▽

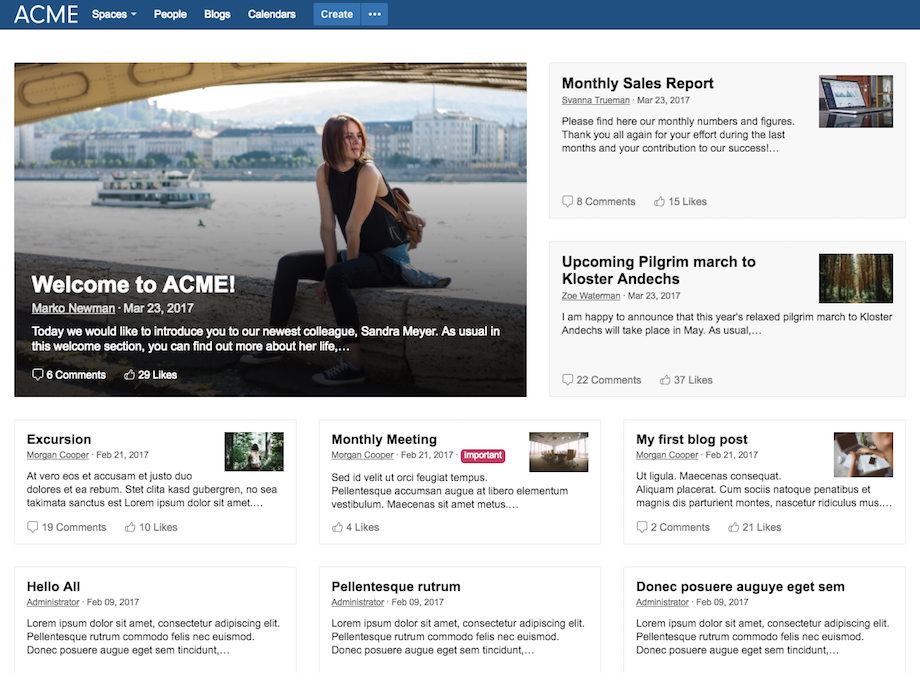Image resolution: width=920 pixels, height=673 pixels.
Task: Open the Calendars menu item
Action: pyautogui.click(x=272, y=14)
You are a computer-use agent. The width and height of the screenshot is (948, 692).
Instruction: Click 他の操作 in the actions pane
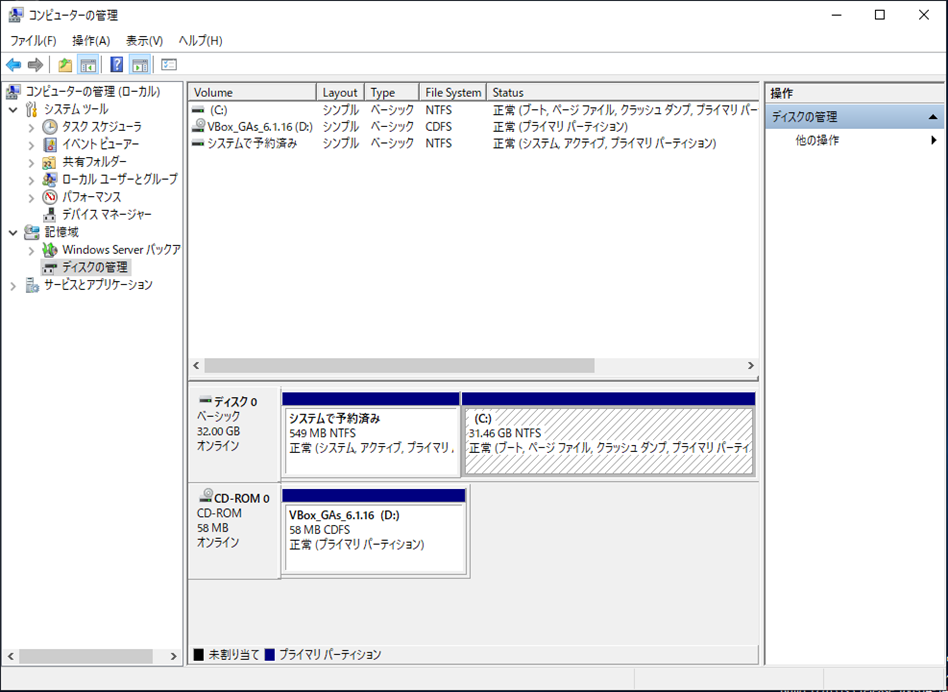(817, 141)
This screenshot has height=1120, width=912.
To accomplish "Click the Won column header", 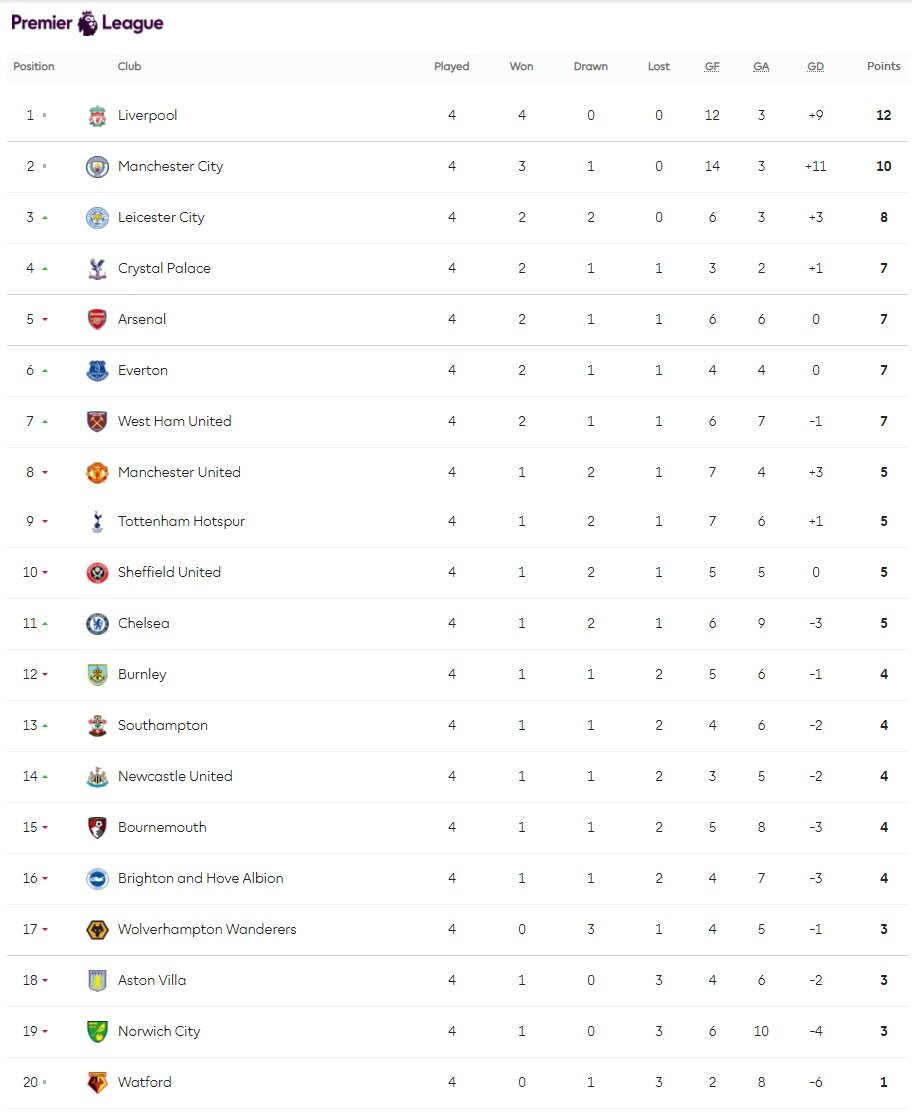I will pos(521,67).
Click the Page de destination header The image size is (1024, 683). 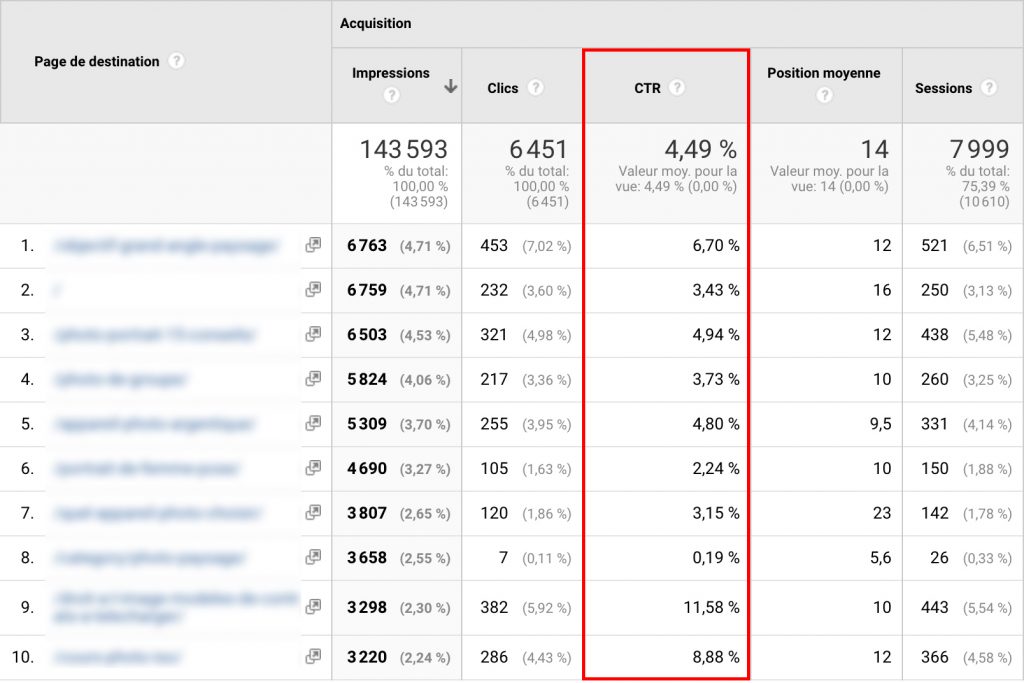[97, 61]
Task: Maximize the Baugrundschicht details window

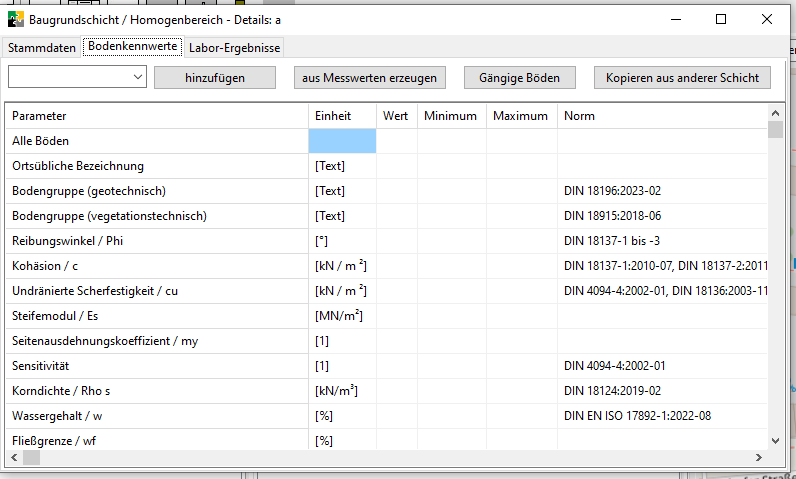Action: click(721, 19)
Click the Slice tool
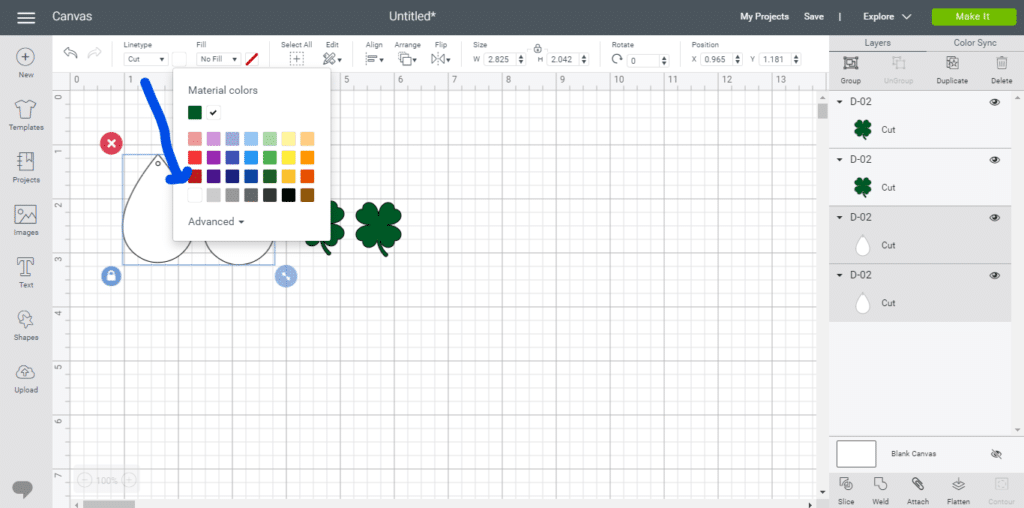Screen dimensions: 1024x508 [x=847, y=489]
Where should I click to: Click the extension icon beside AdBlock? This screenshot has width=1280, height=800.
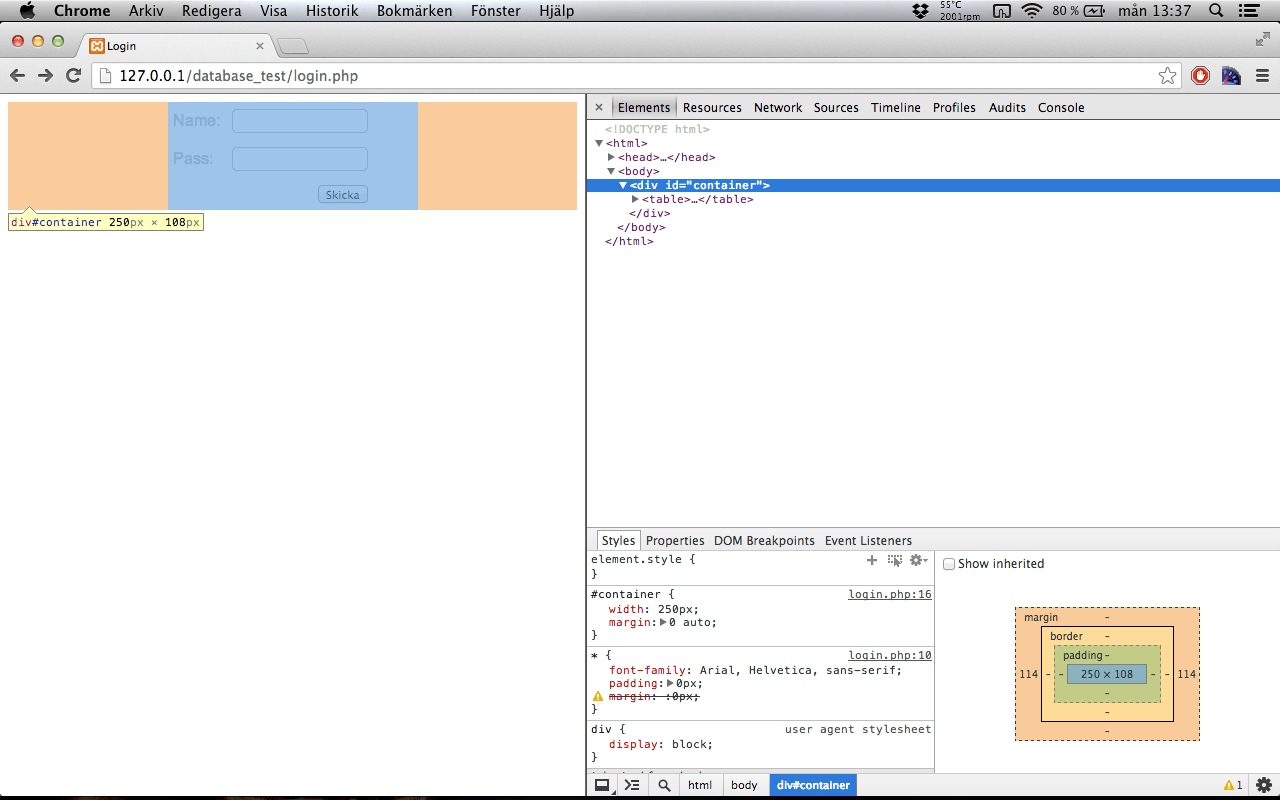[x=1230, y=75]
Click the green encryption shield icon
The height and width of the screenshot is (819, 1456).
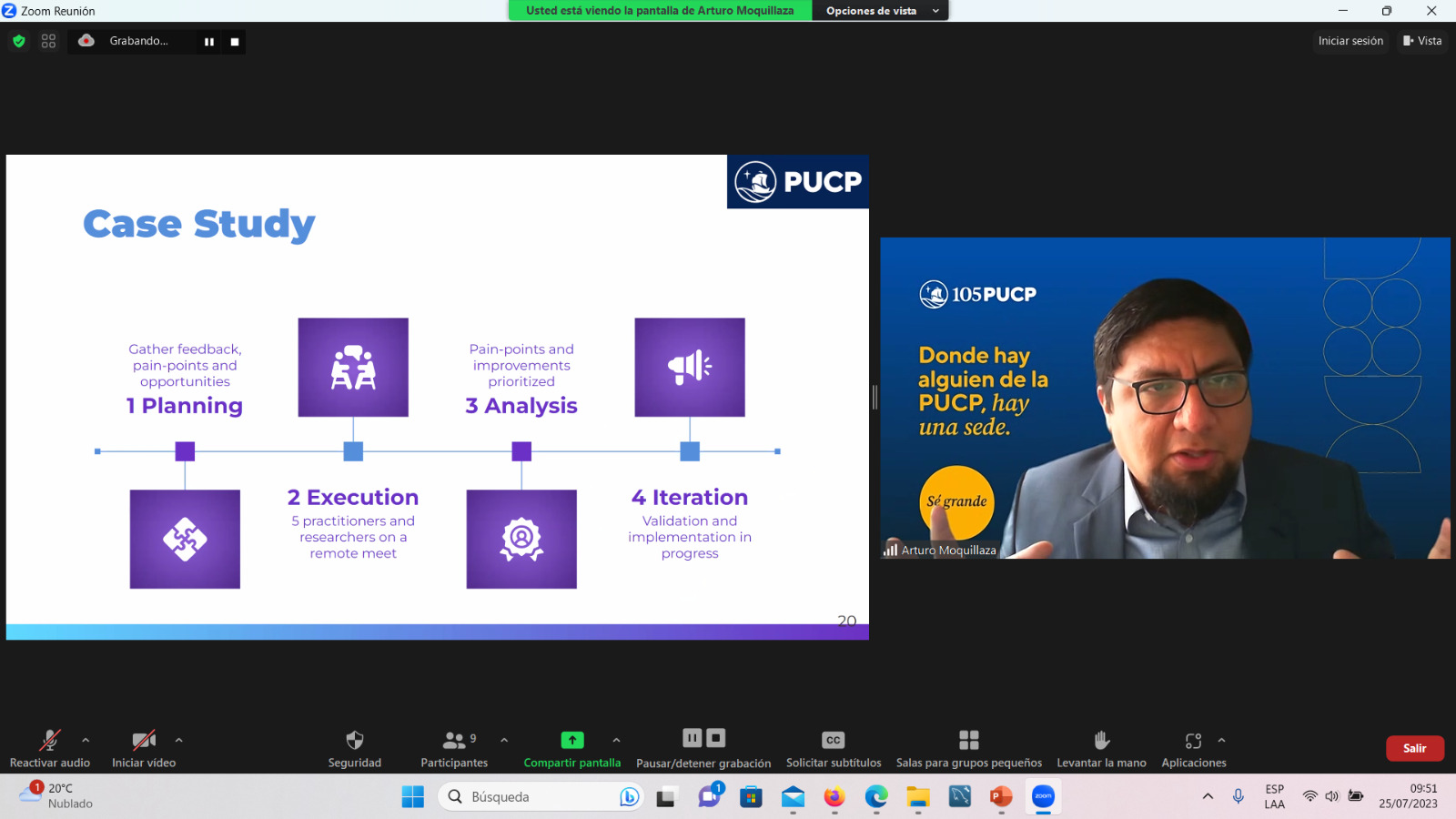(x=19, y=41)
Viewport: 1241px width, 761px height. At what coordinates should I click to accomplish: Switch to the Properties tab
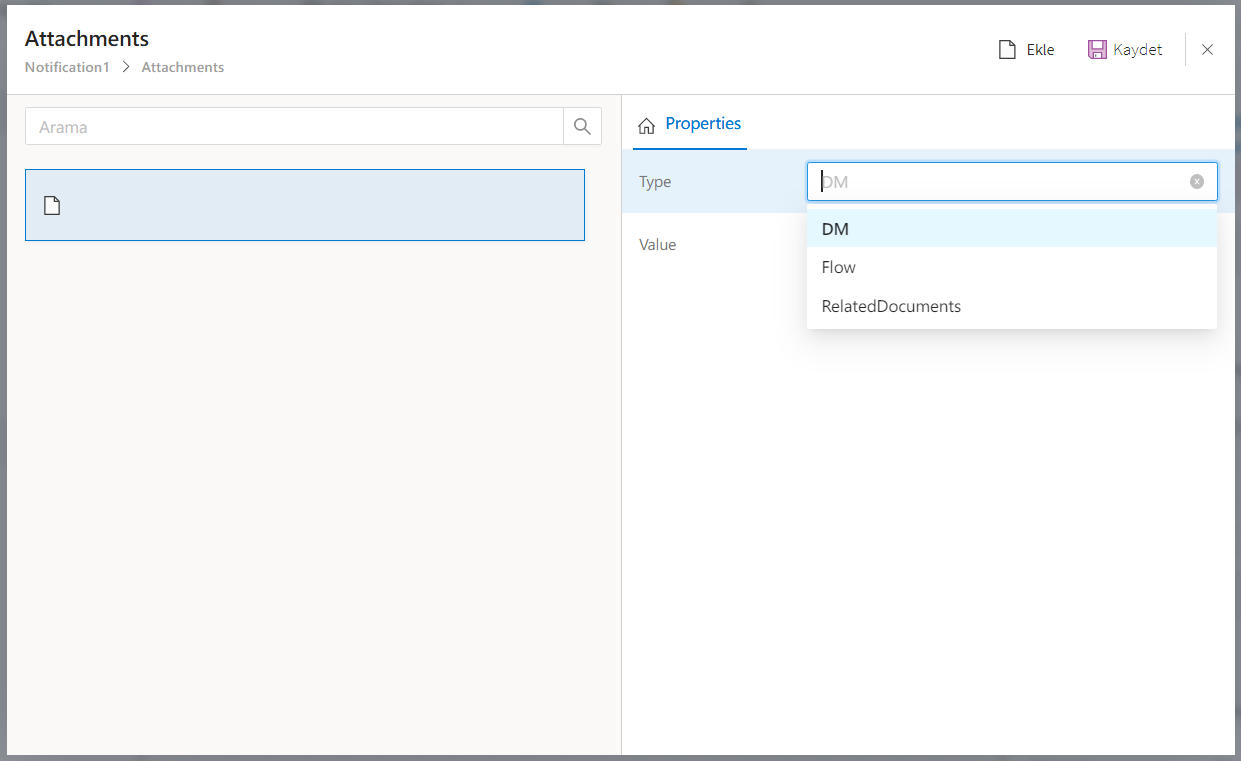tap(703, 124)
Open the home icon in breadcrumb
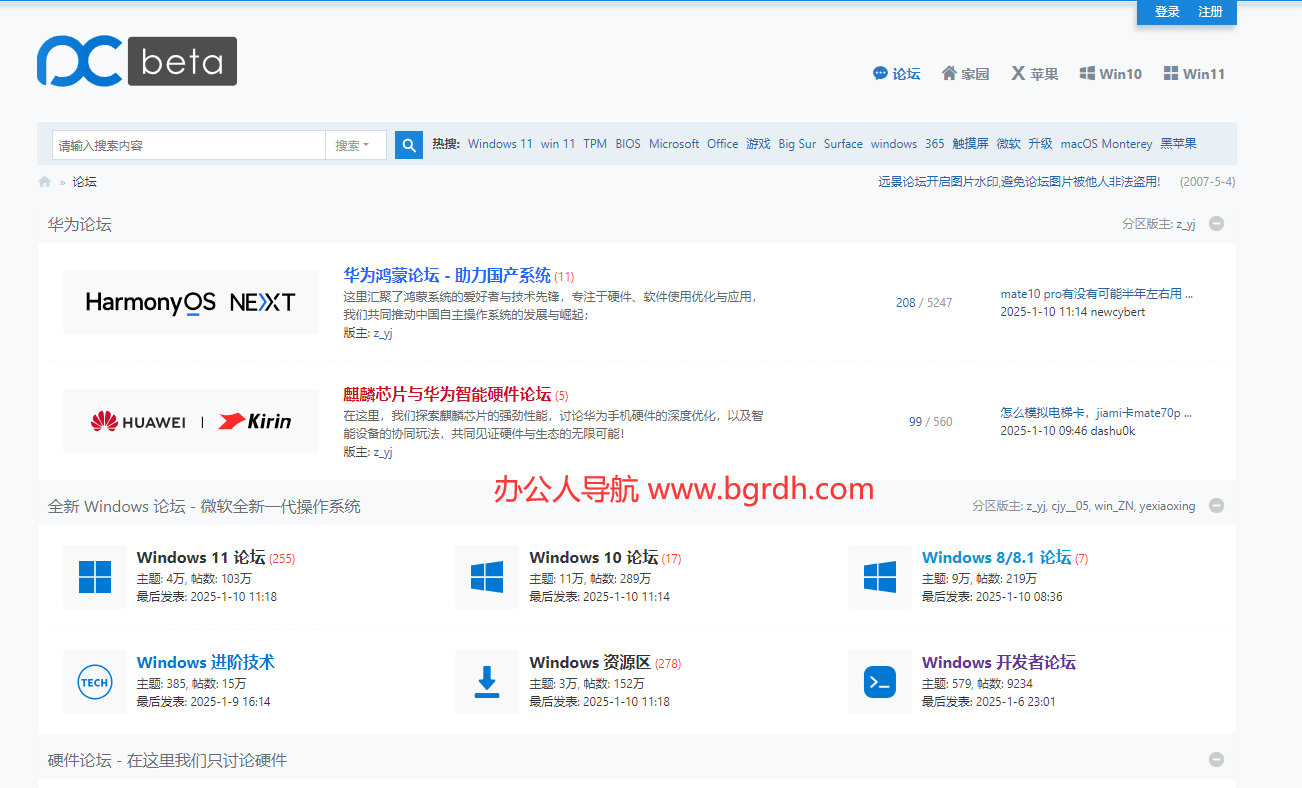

△

# Assigned task
Could you repeat, exactly and with nothing else, the lines from the one containing "Click the Slice tool" through the last line of the records above, leaving out the pictures?

# Response
Click the Slice tool
Screen dimensions: 1024x508 [x=847, y=489]
Where should I click to: Click the extension icon beside AdBlock? This screenshot has width=1280, height=800.
[x=1230, y=75]
Click the green encryption shield icon
The height and width of the screenshot is (819, 1456).
(x=19, y=41)
Viewport: 1241px width, 761px height. At what coordinates should I click to accomplish: Switch to the Properties tab
tap(703, 124)
Open the home icon in breadcrumb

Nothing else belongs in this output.